Good intentions, bad outcomes – charity donations lead to flytipping fines

Image of council workers collecting flytipping from outside a charity clothing bank

Slough Borough Council is reminding residents that even if their intentions are good, anything left outside a bin – even a charity clothing bank – is flytipping and anyone caught will be fined £1,000.

For more than a month, special CCTV and ANPR cameras have been tracking flytipping activity at Everett’s Corner in Cippenham with 29 fly-tipping fixed penalty notices issued in the first month alone.

Each fixed penalty notice is a fine of £1,000, reduced to £500 if paid within 10 days.

Seven duty of care fixed penalties were also issued to people in the first month who have given their waste to someone else, who has then flytipped it.

Each duty of care notice is a fine of £600 reduced to £400 if paid within 10 days.

But the cameras at Everett’s Corner, where there are two charity clothing bins, have thrown up another issue – residents who are trying to do the right thing by donating clothes, but ending up flytipping by leaving bags of clothes by, rather than in, the bins.

The council believes residents are assuming the charity bank organisation will collect the bags at the same time the bins are emptied, but instead it attracts more flytipping, all of which the council has to clear.

Greg Edmond, environmental crime team leader, said: “Fortunately for the charity, but unfortunately for residents, the bins get full quite quickly and residents, wanting to do the right thing are leaving bags beside the clothing banks.

“This is flytipping, whatever good intentions there may have been, and it is clear that even one bit of flytipping encourages others with less good intentions to flytip; that one bag of clothes becomes two, then that attracts more dumping of things like mattresses, broken furniture or worse.

“If the clothing bank is full, please take your clothing donations home, take them to the tip or even a different clothing bank.

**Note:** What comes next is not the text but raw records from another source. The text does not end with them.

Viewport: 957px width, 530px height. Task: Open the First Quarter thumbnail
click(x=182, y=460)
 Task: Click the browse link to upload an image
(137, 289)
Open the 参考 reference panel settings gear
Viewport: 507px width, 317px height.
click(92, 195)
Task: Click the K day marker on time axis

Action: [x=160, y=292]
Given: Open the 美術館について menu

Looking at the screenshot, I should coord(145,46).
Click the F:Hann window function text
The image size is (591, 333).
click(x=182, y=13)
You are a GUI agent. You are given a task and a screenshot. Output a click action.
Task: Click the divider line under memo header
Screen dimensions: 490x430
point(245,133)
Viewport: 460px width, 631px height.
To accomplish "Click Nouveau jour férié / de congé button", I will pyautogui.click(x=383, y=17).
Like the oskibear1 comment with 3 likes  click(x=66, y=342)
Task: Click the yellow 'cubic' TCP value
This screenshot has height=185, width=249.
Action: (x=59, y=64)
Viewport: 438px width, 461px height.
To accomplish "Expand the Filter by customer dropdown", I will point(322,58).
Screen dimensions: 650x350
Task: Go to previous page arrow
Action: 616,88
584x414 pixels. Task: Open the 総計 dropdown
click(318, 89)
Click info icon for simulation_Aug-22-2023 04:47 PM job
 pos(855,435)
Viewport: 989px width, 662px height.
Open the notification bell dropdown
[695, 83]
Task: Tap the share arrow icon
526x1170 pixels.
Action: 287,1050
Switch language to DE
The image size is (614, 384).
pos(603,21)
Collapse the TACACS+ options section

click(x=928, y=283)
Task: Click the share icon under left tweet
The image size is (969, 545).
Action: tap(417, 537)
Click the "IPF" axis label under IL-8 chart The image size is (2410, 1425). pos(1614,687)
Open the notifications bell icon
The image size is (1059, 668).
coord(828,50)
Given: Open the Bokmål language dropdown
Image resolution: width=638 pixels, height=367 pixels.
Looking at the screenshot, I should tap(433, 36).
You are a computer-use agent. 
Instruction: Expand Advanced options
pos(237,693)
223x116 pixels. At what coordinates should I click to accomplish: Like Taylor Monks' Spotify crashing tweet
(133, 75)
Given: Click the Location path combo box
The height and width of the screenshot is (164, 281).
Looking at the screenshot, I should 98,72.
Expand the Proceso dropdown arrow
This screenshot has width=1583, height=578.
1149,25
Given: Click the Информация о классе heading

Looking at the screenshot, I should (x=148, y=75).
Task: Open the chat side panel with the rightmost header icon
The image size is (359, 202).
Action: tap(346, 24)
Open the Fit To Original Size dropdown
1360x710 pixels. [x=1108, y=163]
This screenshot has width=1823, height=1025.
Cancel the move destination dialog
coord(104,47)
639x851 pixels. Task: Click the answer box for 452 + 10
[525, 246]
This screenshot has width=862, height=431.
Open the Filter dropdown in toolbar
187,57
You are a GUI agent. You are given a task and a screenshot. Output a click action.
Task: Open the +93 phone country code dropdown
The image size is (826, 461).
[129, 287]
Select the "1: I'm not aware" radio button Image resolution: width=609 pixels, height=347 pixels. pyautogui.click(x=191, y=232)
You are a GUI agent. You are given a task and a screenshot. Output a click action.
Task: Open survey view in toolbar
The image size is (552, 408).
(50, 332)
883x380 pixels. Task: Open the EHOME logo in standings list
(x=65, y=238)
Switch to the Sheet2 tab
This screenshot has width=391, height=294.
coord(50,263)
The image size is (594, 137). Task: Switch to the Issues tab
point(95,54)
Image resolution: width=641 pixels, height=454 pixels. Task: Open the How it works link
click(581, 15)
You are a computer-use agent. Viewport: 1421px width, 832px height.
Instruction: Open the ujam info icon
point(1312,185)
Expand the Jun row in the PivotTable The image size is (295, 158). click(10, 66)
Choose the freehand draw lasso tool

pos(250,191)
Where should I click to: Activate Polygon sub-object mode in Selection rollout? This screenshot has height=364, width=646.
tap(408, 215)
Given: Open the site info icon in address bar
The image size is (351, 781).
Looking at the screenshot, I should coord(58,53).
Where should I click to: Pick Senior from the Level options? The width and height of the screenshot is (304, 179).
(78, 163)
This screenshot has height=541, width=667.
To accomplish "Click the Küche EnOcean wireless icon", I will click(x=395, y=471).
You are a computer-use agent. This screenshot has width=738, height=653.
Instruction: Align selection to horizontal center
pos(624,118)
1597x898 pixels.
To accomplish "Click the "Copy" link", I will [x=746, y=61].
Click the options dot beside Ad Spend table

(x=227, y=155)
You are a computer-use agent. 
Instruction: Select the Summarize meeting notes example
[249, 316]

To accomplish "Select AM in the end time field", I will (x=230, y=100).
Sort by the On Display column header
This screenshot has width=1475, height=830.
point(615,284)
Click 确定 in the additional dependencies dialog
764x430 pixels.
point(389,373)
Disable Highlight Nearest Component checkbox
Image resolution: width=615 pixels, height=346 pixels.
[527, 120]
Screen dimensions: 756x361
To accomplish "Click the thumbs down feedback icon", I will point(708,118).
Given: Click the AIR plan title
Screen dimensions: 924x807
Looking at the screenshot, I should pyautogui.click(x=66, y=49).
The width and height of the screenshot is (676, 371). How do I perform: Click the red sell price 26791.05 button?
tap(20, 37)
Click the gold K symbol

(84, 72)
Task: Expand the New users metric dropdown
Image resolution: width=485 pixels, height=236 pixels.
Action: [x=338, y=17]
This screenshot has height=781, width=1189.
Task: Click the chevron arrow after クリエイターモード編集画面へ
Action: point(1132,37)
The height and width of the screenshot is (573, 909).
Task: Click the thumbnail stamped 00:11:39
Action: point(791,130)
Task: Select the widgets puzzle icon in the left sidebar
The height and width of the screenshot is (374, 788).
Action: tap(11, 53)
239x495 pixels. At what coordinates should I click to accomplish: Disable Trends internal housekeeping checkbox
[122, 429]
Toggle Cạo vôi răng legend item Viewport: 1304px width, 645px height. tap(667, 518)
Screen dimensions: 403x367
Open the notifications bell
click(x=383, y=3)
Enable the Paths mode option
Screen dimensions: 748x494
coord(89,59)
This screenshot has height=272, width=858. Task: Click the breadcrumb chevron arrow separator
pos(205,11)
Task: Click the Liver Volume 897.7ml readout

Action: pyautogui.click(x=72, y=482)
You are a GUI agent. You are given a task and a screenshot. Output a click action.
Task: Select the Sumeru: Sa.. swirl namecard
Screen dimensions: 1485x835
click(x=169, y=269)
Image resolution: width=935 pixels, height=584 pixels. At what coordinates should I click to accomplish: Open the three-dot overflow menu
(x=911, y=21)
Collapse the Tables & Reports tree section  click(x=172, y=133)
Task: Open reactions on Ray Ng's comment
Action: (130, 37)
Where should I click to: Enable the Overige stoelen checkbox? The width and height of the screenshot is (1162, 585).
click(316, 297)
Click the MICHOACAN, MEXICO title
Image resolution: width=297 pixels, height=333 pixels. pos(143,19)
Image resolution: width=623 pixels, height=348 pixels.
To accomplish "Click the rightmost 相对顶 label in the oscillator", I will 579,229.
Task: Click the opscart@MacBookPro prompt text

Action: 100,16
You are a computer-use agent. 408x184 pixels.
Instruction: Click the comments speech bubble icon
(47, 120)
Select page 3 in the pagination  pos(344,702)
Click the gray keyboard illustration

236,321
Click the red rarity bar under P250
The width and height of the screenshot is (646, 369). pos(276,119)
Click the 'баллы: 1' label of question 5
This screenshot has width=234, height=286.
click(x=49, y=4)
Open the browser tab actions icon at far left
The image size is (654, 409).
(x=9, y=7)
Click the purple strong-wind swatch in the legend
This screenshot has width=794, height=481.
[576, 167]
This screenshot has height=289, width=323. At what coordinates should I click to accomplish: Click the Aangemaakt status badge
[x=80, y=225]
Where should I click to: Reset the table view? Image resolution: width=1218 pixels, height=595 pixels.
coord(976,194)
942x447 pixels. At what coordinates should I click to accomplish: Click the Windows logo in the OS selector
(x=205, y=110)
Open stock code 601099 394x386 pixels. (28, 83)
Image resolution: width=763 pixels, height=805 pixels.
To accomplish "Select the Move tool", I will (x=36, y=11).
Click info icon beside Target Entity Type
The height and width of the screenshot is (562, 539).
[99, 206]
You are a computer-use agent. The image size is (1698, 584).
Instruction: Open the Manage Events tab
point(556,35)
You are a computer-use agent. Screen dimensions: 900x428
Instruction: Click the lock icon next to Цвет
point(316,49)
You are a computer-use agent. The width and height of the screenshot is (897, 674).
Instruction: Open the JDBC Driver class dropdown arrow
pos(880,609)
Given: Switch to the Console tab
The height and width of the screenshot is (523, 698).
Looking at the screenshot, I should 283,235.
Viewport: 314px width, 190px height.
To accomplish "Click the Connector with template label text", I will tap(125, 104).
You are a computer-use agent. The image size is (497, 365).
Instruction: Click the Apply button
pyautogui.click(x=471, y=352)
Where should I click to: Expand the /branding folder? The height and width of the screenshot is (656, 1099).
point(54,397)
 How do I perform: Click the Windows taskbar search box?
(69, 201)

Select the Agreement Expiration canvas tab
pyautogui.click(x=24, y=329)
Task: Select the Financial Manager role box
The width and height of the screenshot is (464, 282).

You may not think you are flytipping, but you are and if we catch you, you will be fined.”

The council is in regular touch with the clothing bank charity to ensure the banks are collected in a timelier manner and do not contribute to the flytipping problem.

Councillor Ejaz Ahmed, lead member for public protection, said: “Charity clothing banks and charity shops provide a great opportunity for people wanting to get rid of old clothes, but if the bins are full and the shops are closed, anything left outside is flytipping.

“The bags left outside are often ripped open, spreading those donations around, or everything gets wet rendering the donation unusable.

“And worst of all, it attracts other people to dump other items.

“We know people donating clothes are trying to do the right thing. But please, don’t turn your charitable giving into a flytip.”